:: Tarefa escrita A ::
Enumere as obras doutrinárias citadas no excerto do acórdão e indique o autor de cada uma.
:: Tarefa escrita B ::
Prossiga com o excerto do acórdão sobre a apreensão das viaturas a partir da última frase apresentada.

:: Texto de origem ::
- - - -

26. A sua pretensão nunca foi atendida;
27. É sistemática e continuamente indeferida com a decisão de a apreensão se manter “por ora”.
28. Não se justifica nem tem qualquer fundamento a decisão do Ministério Público de manter apreendidas as 2 (duas) viaturas de que a Requerente é proprietária proferida pelo Ministério Público.
29. A decisão proferida pelo Exmo. Sr. Juiz de Instrução a ordenar o levantamento da apreensão de ambas as viaturas, bem como à sua inerente entregue à Requerente enquanto sua legítima proprietária, deve ser mantida inalterada.

Nestes termos, requer que seja dado provimento na íntegra à presente resposta e, em consequência, serem os veículos automóveis da marca Mercedes Benz com a matrícula QG e da marca BMW com a matrícula PC, apreendidos à ordem dos presentes autos, devolvidos à Requerente X, S. A., sua legítima proprietária, com o que será feita JUSTIÇA»


4.
Neste tribunal da Relação, o Exmo Procurador-Geral Adjunto emitiu parecer no sentido de que “o recurso merece provimento, explicitamente porque o despacho recorrido viola caso julgado formal, ou seja, por haver procedido a uma reapreciação de um concreto assunto jurídico já coberto por caso julgado nos presentes autos – levantamento da apreensão de dois veículos – por, afinal, haver revogado tal despacho, sob pretexto da incompreensão dos seus fundamentos e de um óbvio decurso do tempo, apesar de um nil novi sub sole”.

5.
Cumprido o disposto no art. 417º,nº2, do C.P.P., a recorrida respondeu a esse parecer, concluindo pela manutenção do despacho recorrido.

6.
Colhidos os vistos, o processo foi presente à conferência, por o recurso dever ser ai julgado, de harmonia com o preceituado no art. 419º,nº3,al.b), do diploma citado.

II. Fundamentação

A) Delimitação do Objeto do Recurso

Dispõe o art. 412º,nº1, do Código de Processo Penal (diploma a que pertencem os preceitos doravante citados sem qualquer referência) que “a motivação enuncia especificadamente os fundamentos do recurso e termina pela formulação de conclusões, deduzidas por artigos, em que o recorrente resume as razões do pedido”.
O objecto do processo define-se pelas conclusões que o recorrente extrai da respetiva motivação, onde deverá sintetizar as razões da discordância do decidido e resumir as razões do pedido - arts. 402º,403º e 412º- naturalmente sem prejuízo das matérias do conhecimento oficioso (Cf.Germano Marques da Silva, Curso de Processo Penal, VolIII, 1994,pág.340, Paulo Pinto de Albuquerque, Comentário do Código de Processo Penal, 3ª edição,2009,pág.1027 a 1122, Simas Santos, Recursos em Processo Penal, 7ªEd, 2008, pág.103).

- - - -

:: Lista de registos ::

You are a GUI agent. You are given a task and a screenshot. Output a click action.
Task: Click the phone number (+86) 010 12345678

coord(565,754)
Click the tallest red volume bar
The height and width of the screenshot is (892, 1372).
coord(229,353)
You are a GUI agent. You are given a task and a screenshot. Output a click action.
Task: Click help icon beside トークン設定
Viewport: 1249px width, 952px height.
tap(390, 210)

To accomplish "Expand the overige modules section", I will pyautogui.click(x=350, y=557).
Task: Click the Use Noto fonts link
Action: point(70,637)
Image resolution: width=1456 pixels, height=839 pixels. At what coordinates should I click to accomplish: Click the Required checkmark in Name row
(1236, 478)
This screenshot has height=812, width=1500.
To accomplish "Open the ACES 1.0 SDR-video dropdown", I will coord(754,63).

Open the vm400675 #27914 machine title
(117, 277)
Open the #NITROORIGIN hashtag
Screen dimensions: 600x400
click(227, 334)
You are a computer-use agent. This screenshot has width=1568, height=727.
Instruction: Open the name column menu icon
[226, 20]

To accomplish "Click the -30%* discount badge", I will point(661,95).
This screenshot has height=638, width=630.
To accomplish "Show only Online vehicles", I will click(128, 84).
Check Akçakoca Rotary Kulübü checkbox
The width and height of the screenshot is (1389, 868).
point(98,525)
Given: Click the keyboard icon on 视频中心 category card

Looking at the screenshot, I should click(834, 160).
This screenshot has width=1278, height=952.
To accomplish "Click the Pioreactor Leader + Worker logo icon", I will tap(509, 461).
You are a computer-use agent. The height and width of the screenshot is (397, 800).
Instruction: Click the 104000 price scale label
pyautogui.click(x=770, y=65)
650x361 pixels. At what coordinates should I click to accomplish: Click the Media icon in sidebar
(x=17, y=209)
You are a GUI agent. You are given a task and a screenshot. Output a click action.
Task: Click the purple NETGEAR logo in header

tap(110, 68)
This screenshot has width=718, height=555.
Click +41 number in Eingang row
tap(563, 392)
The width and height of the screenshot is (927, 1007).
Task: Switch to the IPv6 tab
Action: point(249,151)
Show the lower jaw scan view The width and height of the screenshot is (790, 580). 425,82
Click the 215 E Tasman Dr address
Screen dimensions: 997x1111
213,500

- - - -

:: Resultado da tarefa A ::
- Curso de Processo Penal, de Germano Marques da Silva
- Comentário do Código de Processo Penal, de Paulo Pinto de Albuquerque
- Recursos em Processo Penal, de Simas Santos

:: Resultado da tarefa B ::
O âmbito do recurso é dado, assim, pelas conclusões extraídas pelo recorrente da respetiva motivação, delimitando para o tribunal superior ad quem, as questões a decidir e as razões que devem ser decididas em determinado sentido, sem prejuízo das questões de conhecimento oficioso que eventualmente existam.

No caso vertente, atentas as conclusões apresentadas pelo recorrente, no caso o Ministério Público, a questão a decidir é a seguinte:

- Saber se há fundamento para ordenar o levantamento da apreensão das duas mencionadas viatura automóveis.

B) Do Despacho Recorrido

«Vem X, S.A. requerer a devolução dos veículos de marca Mercedes, matrícula QG, e de marca BMW, matrícula PC, dizendo que os mesmos são sua propriedade, dizendo-se alheia aos factos sob investigação.
O MP (fls. 4) pugna pelo indeferimento, reiterando a posição que já expressara aquando de idêntica pretensão, nos termos constantes do apenso AB.
Decidindo.

As duas viaturas referidas, cujo levantamento de apreensão a requerente pretende, mostram-se apreendidas desde 28/11/2016.
Por despacho proferido 02/10/2017 (apenso AB) foi ao tempo idêntica pretensão da requerente indeferida dizendo-se, entre o mais, “Neste quadro, apesar do registo de propriedade a favor da requerente, o certo é que era o arguido o utilizador habitual dos mesmos, ou seja era o arguido quem retirava as utilidades do seu uso e sobre eles detinha o domínio à data da constituição como arguido, apesar do referido registo.
Termos em que, por ora, indefiro o requerido.”

Sobre este despacho já decorreram mais de 2 anos.
Conforme resulta do artigo 178.º/8 do CPP o requerimento a que se refere o número anterior – ou seja o requerimento do titular dos bens – é autuado por apenso, notificando-se o MP para, em 10 dias, deduzir oposição.
No caso o requerimento apresentado pela X, S.A. foi autuado por apenso – nos termos que constam de fls. 4.
E assim, visto o presente apenso (e mesmo o apenso AB, bem como o traslado referente ao “auto de busca 13”), não se colhe, tanto mais necessário face ao tempo decorrido desde o anterior indeferimento, qual o fundamento para no presente continuar a apreensão das duas referidas viaturas; tanto mais que – num primeiro momento – não se apreendem claramente os fundamentos da apreensão, ou seja, se a apreensão tem relação com a prova dos factos em investigação, se a apreensão se destina a assegurar uma eventual perda futura a favor do Estado.
E não cabe ao juiz perscrutar nos autos principais – cfr. resulta da conclusão de fls. 4, os autos de inquérito são compostos por 23 volumes e, por conhecimento funcional ainda por um número significativos de apensos – quaisquer elementos de prova adjuvantes da posição do MP.
Na verdade, são os elementos de prova apresentados pelo requerente e os elementos de prova indicados pelo MP na sua oposição que devem fazer parte do apenso, não cabendo ao juiz a tarefa de o instruir e, posteriormente, decidir.
E ademais, como se disse, também não se colhe da posição do MP, seja manifestamente agora, seja por referência à posição que tomou em 27/09/2017 (apenso AB anexo), qual o fundamento da apreensão.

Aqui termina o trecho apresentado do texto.